While AMS may be a useful serial measure to gauge improvement, it would be one amongst many I follow (TJC, SJC, Patient Global, CDAI, GAS, ESR, CRP, etc.), also making it almost irrelevant.
There’s an additional problem with “morning stiffness”. Despite how the question is posed, many patients are unable to distinguish between stiffness and pain and soreness and aching, etc. While it should be different between morning and daytime/evening stiffness – patients can’t confirm or fathom the difference. I would guestimate that somewhere between 20-40% of my patients don’t understand the difference and I’m left to interpret what they report. This only goes well when I’m wearing my Buster Brown Decoder ring.
But how does AMS perform in other inflammatory and noninflammatory articular disorders?
Osteoarthritis & AM stiffness. AMS is a very frequently reported symptom in patients with focal or polyarticular osteoarthritis (OA) or those with degenerative and inflammatory low back pain. The magnitude or severity may be different from those with RA and other inflammatory disorders, but the overlap is considerable. OA clinical trials have used AMS as an outcome measure and therapeutic success usually notes the significant improvement in AMS with the study drug. With degenerative diseases far outweighing the prevalence of inflammatory disorders, findings of significant AMS is more likely to indicate a degenerative than inflammatory etiology.

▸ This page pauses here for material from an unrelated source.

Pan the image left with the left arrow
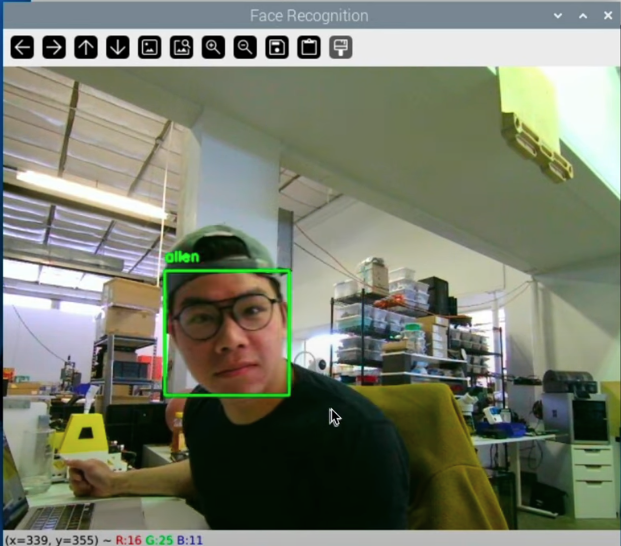Image resolution: width=621 pixels, height=546 pixels. pyautogui.click(x=22, y=47)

Rheumatoid arthritis & AM stiffness. Van Tuyl et al undertook a systematic review of AMS in RA patients with low disease activity and found that among 788 studies only two reported validity of stiffness measures within low disease activity (http://buff.ly/1t4kgDM). One study found that among RA patients in remission, 16% still had AMS >30 minutes and half of these were >60 minutes. They concluded that severity of AMS (not duration) may discriminate better between high and low disease activity. Numerous studies have shown AMS to be a poor to modest discriminator between inflammatory and noninflammatory disease. (http://buff.ly/1t4kmv9 http://buff.ly/1UiJELY)

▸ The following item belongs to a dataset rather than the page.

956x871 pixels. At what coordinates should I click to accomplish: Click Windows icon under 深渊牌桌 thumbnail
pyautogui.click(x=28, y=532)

Fibromyalgia & AM stiffness. Up to 90% of all fibromyalgia (FM) will report significant AMS (>30 min) as a troublesome and continuing feature. The range of AMS severity in this condition has no correlates with other inflammatory indices. The 5:1 prevalence of FM: RA, frequency and magnitude of AMS thereby negates the discriminatory value of AMS in routine clinical assessments.
Polymyalgia rheumatica & AM stiffness. Every criteria ever developed for PMR has included an AMS >45 minutes as a key criterion, the strength of evidence usually being high. The correlations with other clinical parameters and biologic measures have also been strong. Thus, AMS is a clinically important, if not critical, measure in the diagnosis and management of PMR. While my objections on AMS are quieted in the PMR arena, it should be noted that AMS determinations done by rheumatologists do perform very well here. I doubt AMS would perform as well by non-rheumatologists.
Thus, other than the patient with PMR or GCA, I have a hard time hanging my clinical judgments on AMS when so many other clinical or laboratory measures of inflammation exist.
Do, I measure AMS in every patient? The answer is yes, but for 30 years I keep wondering if this makes me a better clinician with more certain diagnoses.